(Open ended cylindrical drum)
|Developed||Middle 20th century|
The boobam is a percussion instrument of the membranophone family consisting of an array of tubes with membranes stretched on one end, the other end open. The tuning depends partly on the tension on the membrane but mostly on the length of the tube.
The tubes were originally made from lengths of giant bamboo although pipes of wood, plastic, metal, and cardboard also have been used. The membranes were originally goat or calfskin but most are now plastic.
In 1948 Harry Partch, an American composer, developed a system of music that depended on the building of various exotic instruments that could play non-tempered scales. Some of them were based on Greek models and some on more primitive instruments like marimbas. Musician David Buck Wheat and his roommate in Sausalito, California, Bill Loughborough, a musician and electronic engineer, built such instruments for Partch as a marimba which was hit with a large soft mallet over the chamber. This device delivered low-cycled tones that were barely audible. Loughborough had scientific instruments borrowed from the Navy Yard, and using an oscilloscope and audio oscillator he and Wheat were able to work on a new technical level that had not been possible before.

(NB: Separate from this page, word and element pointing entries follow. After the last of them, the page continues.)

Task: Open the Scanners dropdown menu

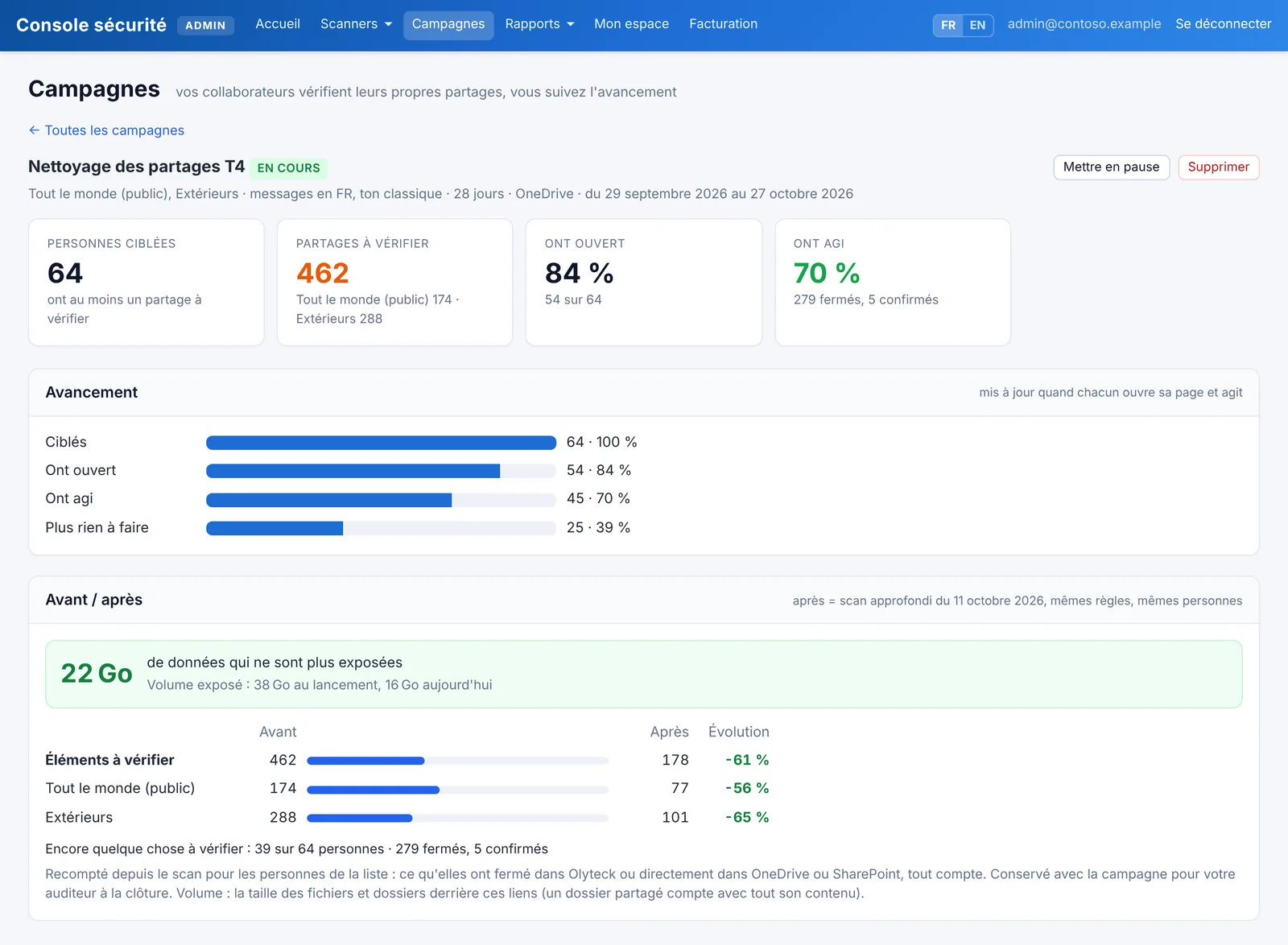Action: click(356, 24)
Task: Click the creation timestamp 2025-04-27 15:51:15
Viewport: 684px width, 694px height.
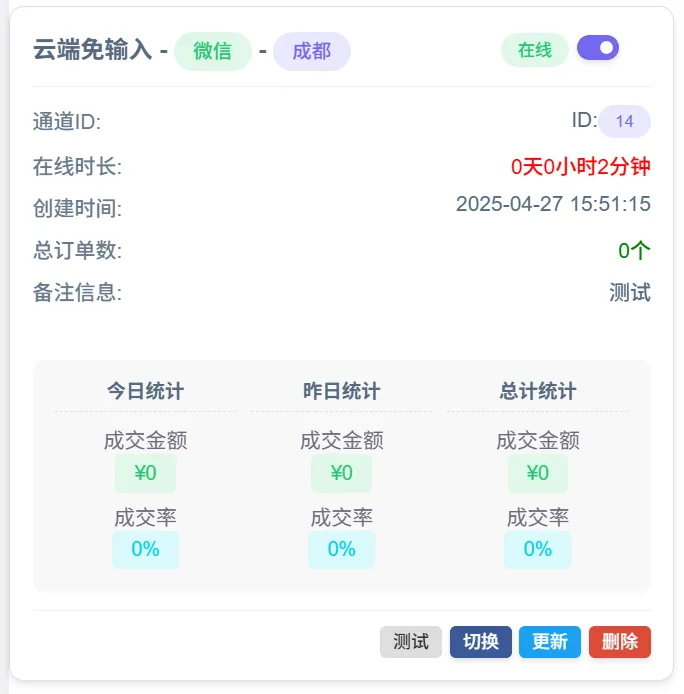Action: click(553, 205)
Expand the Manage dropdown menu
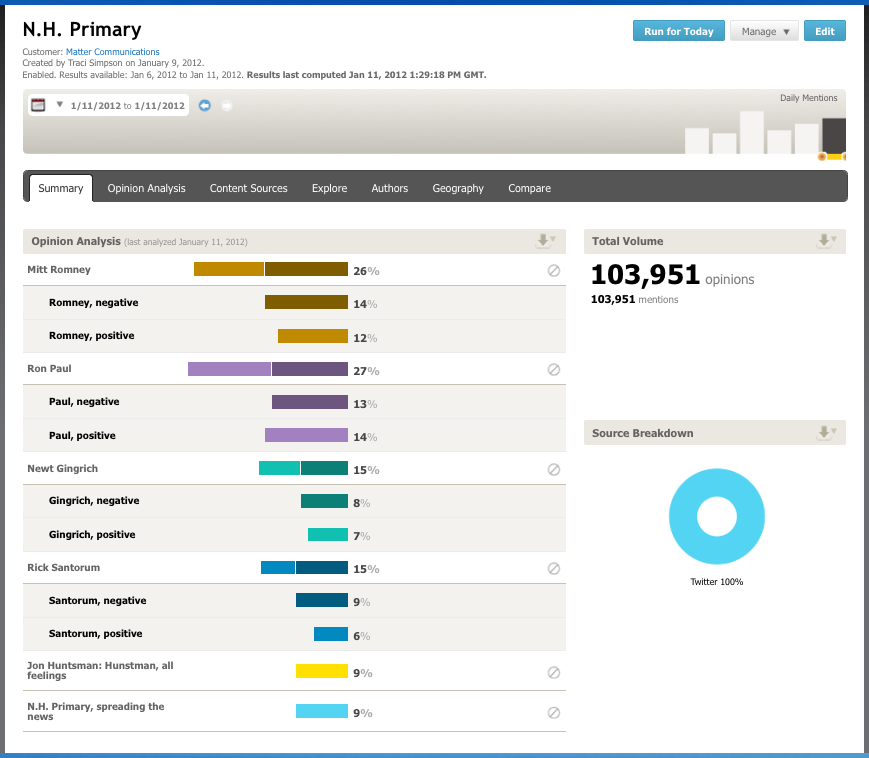 pyautogui.click(x=764, y=31)
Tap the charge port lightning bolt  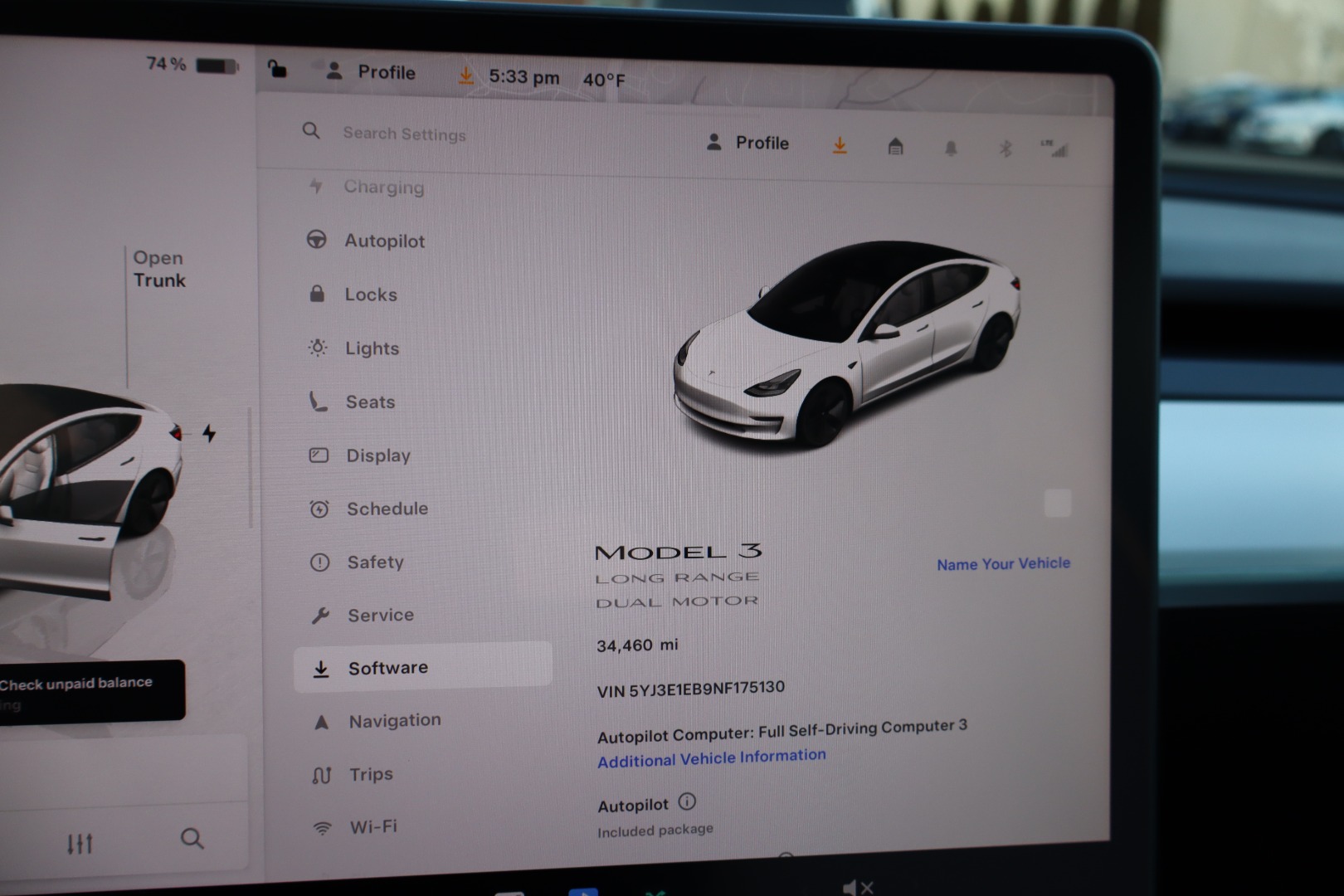pyautogui.click(x=209, y=433)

Together they moved onto a Sausalito barge with Jak Simpson who in 1954 founded a business named the "BooBam Bamboo Drum Company". Buckwheat was working on the President Lines as a bass player, sailing to the Orient. In the Philippines he would buy large diameter giant bamboo and bring back sticks on the ship which they used to build the Pacific Island bamboo drums. Jazz groups were fascinated and added the boobams to their percussion sections. In 1956 Chet Baker's Ensemble used them on the Today Show. Their unique sound inspired Nick Reynolds of the Kingston Trio who eagerly included them on their tour with his percussion solo being featured on "O Ken Karanga" on the album College Concert recorded at UCLA in 1962.

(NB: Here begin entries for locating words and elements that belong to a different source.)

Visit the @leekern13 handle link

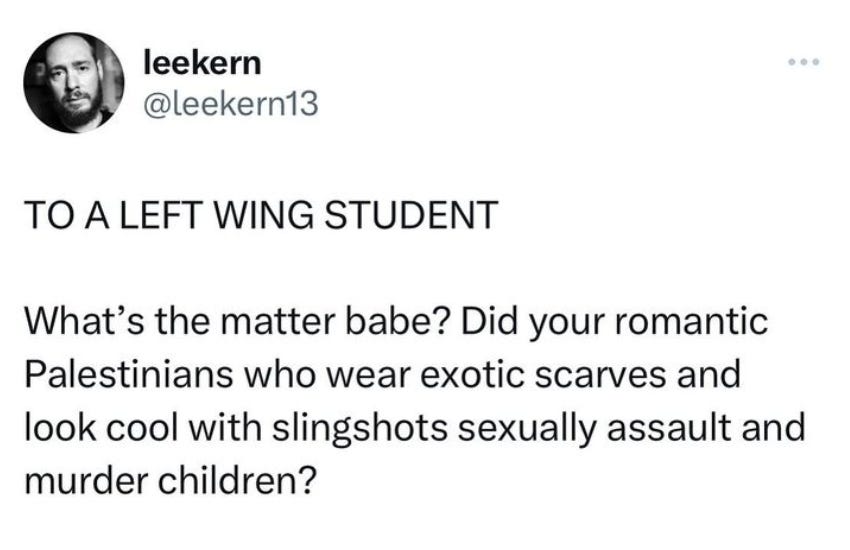point(230,104)
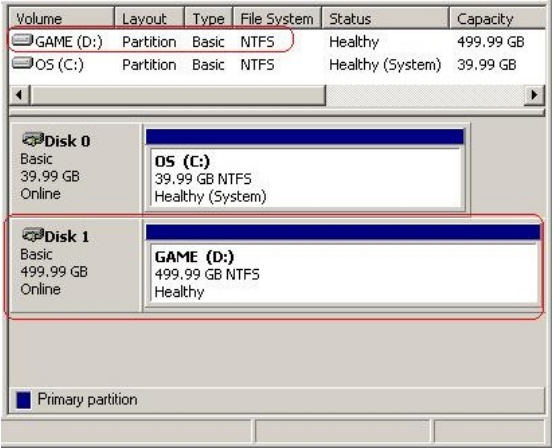
Task: Sort list by Status column header
Action: coord(385,18)
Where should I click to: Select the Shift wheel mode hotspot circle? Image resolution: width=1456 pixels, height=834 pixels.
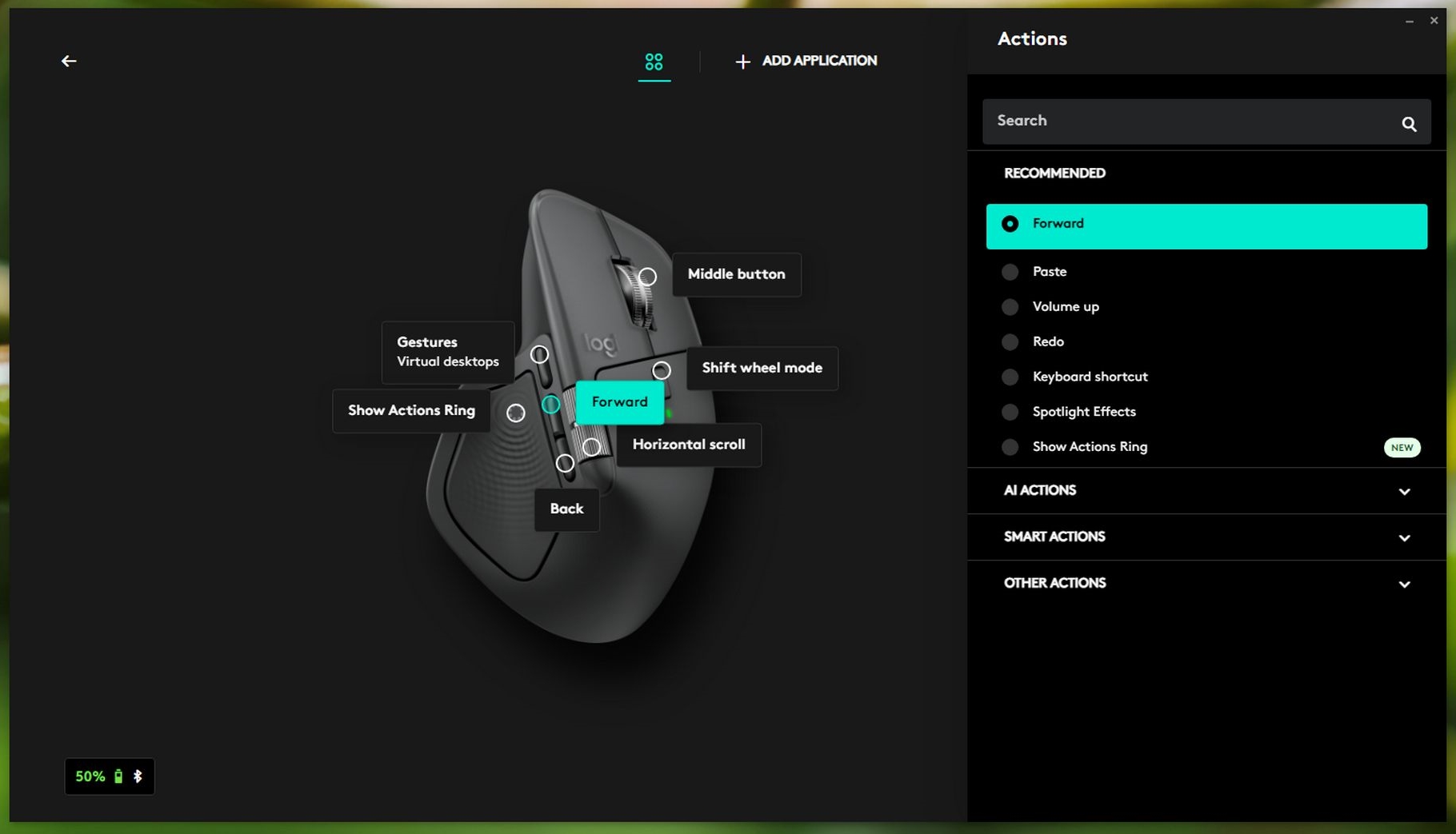661,370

Boobams (bamboo reversed syllabically) are tuned bongos constructed with a shell of natural bamboo. The available width and depth of the shell, which contributes to the desired pitch, is limited only by the size of available bamboo found typically in the tropical islands of the Pacific Ocean. Although appearing as ethnic drums in these areas, the modern instrument found its way into current use through its appearance on numerous recordings in Hollywood beginning in the 1950s. Two sets of boobams were owned and used by West Coast jazz drummer Shelly Manne for numerous recording sessions in the Los Angeles studios.